For years, cybersecurity advice has rested on a handful of sturdy assumptions: verify the sender, check the domain, distrust unexpected attachments. Video calls were often treated as a higher bar of authenticity. It is harder to fake a face than an email address.
That assumption no longer holds. Generative AI has made real-time video impersonation cheap enough and convincing enough to deploy at scale. According to SlowMist, images and video can no longer be treated as reliable proof of identity. The firm argues that digital content should instead be cryptographically signed by its creator, with signatures protected by multi-factor authentication.
Even that may not be sufficient. These attacks rely as much on narrative as on technology. They follow familiar social patterns: urgency, routine troubleshooting, professional politeness. The setting is deliberately bland. Suspicion is disarmed by the sense of normality.
The approach is working. Chainalysis, a blockchain-analytics firm, estimates that AI-driven impersonation scams pushed crypto-related losses to a record $17 billion in 2025. Deepfake video, voice cloning and fabricated online identities now feature prominently in major thefts, particularly those targeting individuals with privileged access to code, wallets or internal systems.

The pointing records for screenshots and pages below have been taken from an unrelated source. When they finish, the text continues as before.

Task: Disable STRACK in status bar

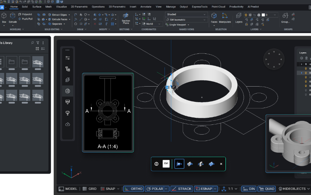Action: click(x=181, y=189)
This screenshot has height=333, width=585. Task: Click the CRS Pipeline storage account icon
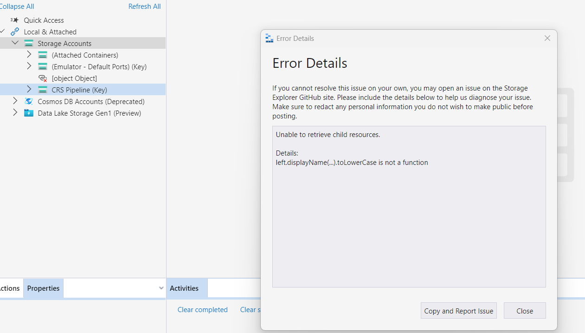pyautogui.click(x=42, y=89)
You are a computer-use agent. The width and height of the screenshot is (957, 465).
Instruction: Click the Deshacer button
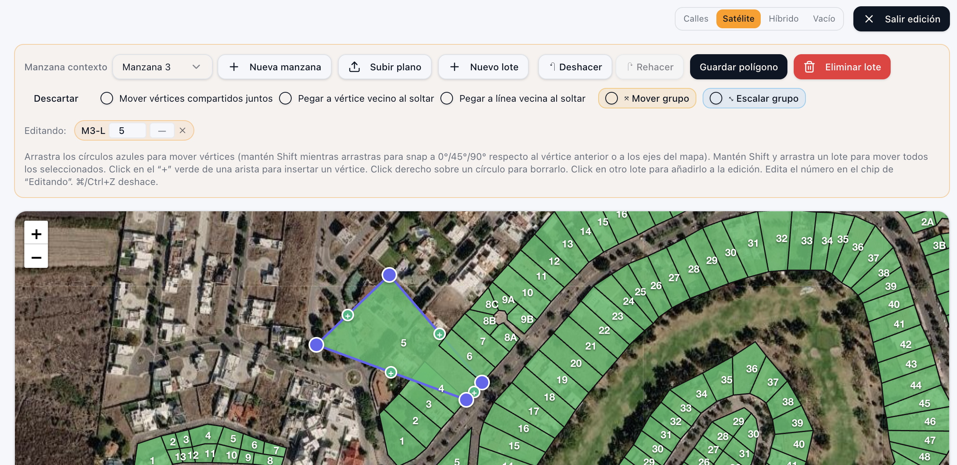coord(575,67)

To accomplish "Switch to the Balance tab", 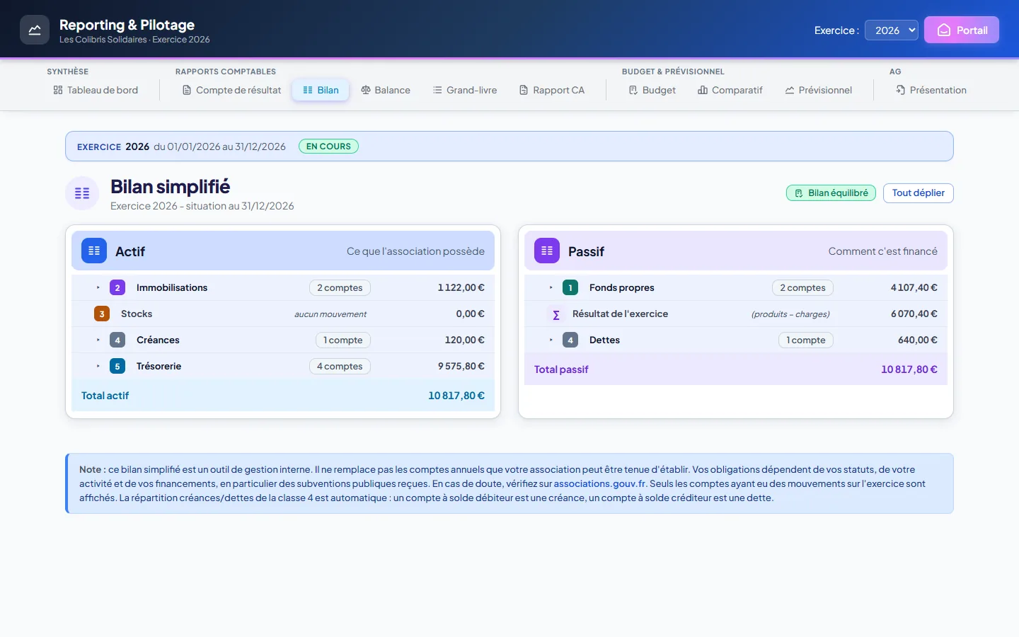I will click(386, 90).
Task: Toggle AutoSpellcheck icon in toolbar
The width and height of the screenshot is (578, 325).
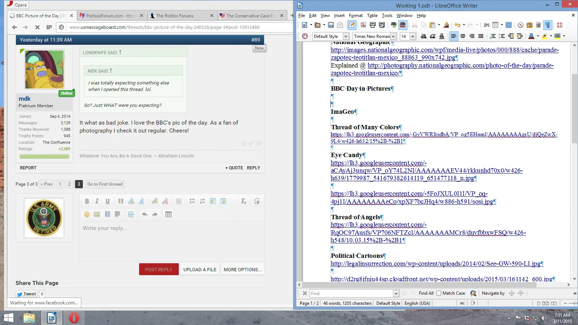Action: (402, 25)
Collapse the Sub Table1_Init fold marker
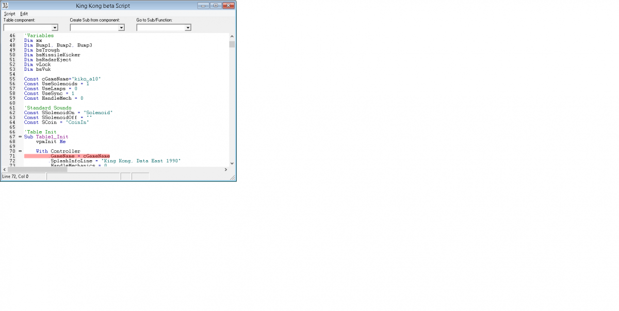The width and height of the screenshot is (619, 311). 20,137
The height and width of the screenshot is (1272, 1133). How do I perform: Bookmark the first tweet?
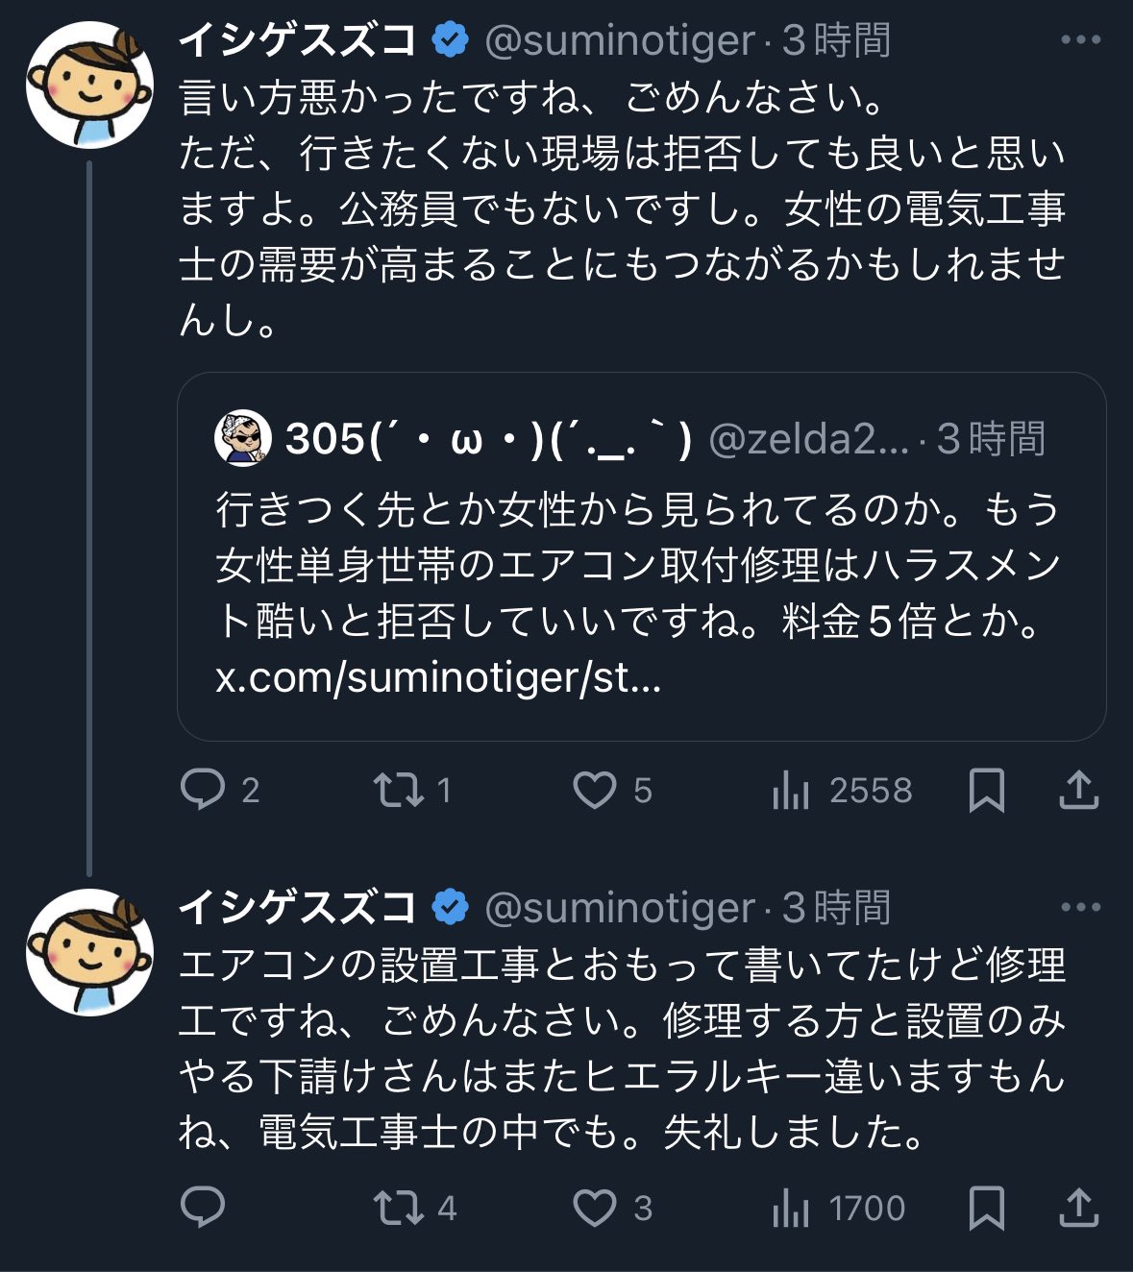(986, 790)
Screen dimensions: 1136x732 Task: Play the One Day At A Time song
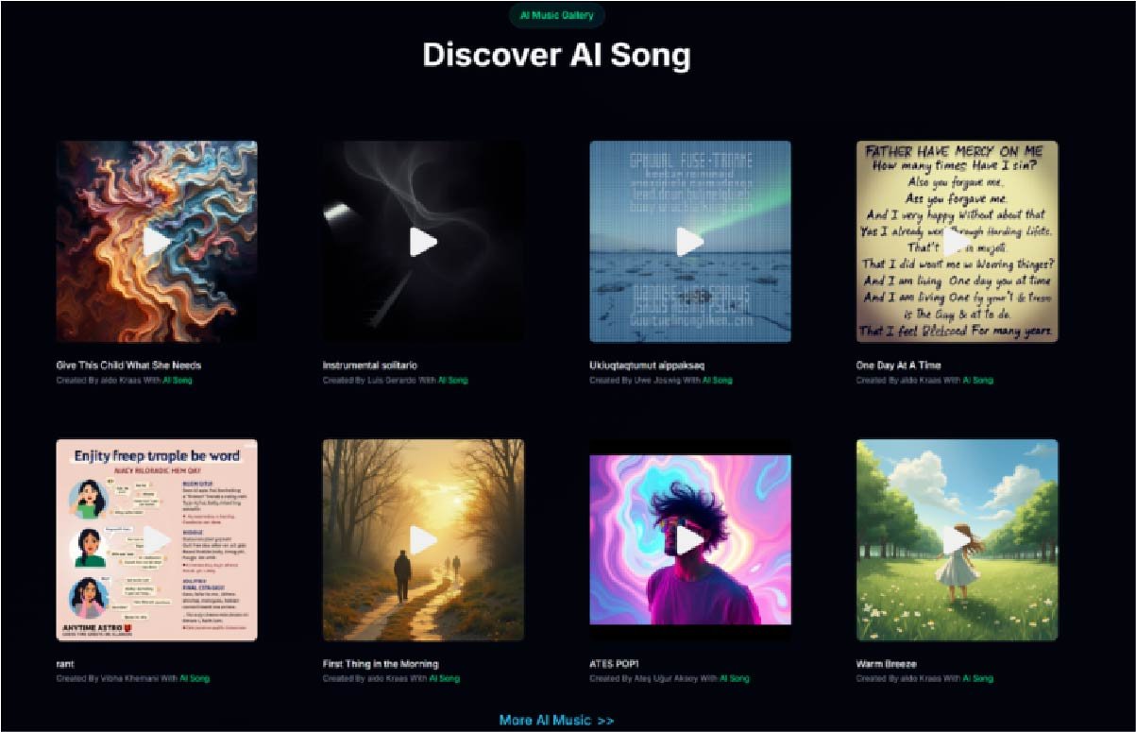(x=957, y=242)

Governments aren't ignoring the problem. In December, South Korea said it was considering revisiting its sanctions framework on North Korea, citing concerns that cryptocurrency theft is helping to bankroll Pyongyang's nuclear and missile programmes. The remarks followed a new round of American sanctions linking North Korean cyber operations directly to weapons financing.
North Korea's hackers are not uniquely inventive and criminal groups elsewhere are experimenting with the same tools. What sets Lazarus apart is discipline and persistence. Campaigns are reused, refined and redeployed until they work. When defences improve, tactics shift.
Artificial intelligence tilts the balance further. It automates persuasion, personalisation and scale, three elements that social engineering once struggled to combine. Defenders can respond with better detection and authentication, but the underlying contest remains asymmetric. Attackers need only succeed once.
For the crypto industry, the implications are sobering. Trust, long mediated by code and cryptography, is once again being negotiated at the human level. The face on the screen may look familiar.
The voice may sound right. But in an era of synthetic reality, even that may be part of the con. One takeaway from the incident is that technology has moved the problem. Security is still a matter of wallets and keys, but now it's also about stories, habits and assumptions, and how easily they can be tricked. Seeing, it turns out, is no longer believing.